Sunday, November 18, 2007

Fascist Beatifications

Pope Benedict XVI was a member of the Hitler Youth as a child. I've never cared much; he was 14 years old, a German, and membership was about to be made mandatory. It was more a coincidence of geography and age than it was a matter of belief. I'm rethinking that. The bulk beatification last October of 498 Spanish priests killed during the Spanish Civil War leads one to wonder about Benedict's relationship with fascism.

The Spanish Civil War (1936-1939) was between the established government (called Republicans and Loyalists). They were Socialists and supported by the Soviet Union. The opposing forces were the monarchists, Roman Catholic Church, and Falangists (fascists) and were supported by Nazi Germany. The Falangists eventually won leading to the longest Fascist dictatorship in world history, 36 years (1939-1975). There were atrocities on both sides. The Loyalists "Red Terror" killed some 40,000 Spanish, including several thousand priests and nuns. The subsequent Fascist "White Terror" killed between 200,000 and 800,000 Spanish loyalists and Basques.
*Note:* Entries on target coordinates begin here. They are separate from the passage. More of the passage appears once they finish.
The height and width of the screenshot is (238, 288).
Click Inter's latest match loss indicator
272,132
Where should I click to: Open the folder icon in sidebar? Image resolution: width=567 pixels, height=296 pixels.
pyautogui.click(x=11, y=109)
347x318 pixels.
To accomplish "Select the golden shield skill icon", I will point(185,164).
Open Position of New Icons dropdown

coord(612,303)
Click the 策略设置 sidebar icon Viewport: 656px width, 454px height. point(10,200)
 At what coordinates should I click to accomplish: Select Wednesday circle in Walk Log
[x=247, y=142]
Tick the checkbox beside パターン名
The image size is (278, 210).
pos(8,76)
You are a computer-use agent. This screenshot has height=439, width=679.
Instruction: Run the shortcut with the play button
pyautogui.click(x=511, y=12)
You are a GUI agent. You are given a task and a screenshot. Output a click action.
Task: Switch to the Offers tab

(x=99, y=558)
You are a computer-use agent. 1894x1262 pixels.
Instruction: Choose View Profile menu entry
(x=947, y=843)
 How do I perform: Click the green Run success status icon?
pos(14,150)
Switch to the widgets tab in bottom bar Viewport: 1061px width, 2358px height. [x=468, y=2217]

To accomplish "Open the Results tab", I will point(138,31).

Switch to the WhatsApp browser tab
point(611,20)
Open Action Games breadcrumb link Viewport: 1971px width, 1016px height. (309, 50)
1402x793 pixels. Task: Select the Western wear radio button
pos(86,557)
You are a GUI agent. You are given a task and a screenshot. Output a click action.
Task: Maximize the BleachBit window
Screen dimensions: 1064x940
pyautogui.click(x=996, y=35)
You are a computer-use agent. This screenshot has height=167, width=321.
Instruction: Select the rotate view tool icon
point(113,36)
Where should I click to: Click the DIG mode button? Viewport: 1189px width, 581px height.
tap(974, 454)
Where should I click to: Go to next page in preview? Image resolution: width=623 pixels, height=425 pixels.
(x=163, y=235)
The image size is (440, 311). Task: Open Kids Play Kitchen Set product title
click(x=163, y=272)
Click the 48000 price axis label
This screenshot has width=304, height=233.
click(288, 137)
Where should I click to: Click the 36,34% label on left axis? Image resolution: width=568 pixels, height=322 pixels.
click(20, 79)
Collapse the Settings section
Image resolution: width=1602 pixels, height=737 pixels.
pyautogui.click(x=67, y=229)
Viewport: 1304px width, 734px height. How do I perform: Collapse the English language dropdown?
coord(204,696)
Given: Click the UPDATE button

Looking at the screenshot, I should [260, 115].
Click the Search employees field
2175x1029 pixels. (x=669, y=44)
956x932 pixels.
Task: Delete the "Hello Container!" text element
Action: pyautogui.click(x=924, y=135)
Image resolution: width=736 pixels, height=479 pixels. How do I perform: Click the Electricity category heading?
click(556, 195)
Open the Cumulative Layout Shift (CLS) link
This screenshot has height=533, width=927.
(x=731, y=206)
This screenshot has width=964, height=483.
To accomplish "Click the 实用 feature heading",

The beatifications followed efforts in the Spanish Parliament to remove statuary and other venerations of Francisco Franco's bloody rule. In essence, the Church is making a political statement in support of the Franco regime. Proof this act is in support of Spanish Fascism and not the Church rests in the bloody hand of Father Gabino Olaso Zabala. In 1896, Olaso tortured a Catholic priest (Fr. Mariano Dacanay) in the Philippines because Dacanay supported Filipino Catholics against the Spanish colonial rule of the time. Olaso is one of the beatified.

This does lead naturally to the question where Pope Benedict XVI (nee Joseph Ratzinger) rests on the question of fascism?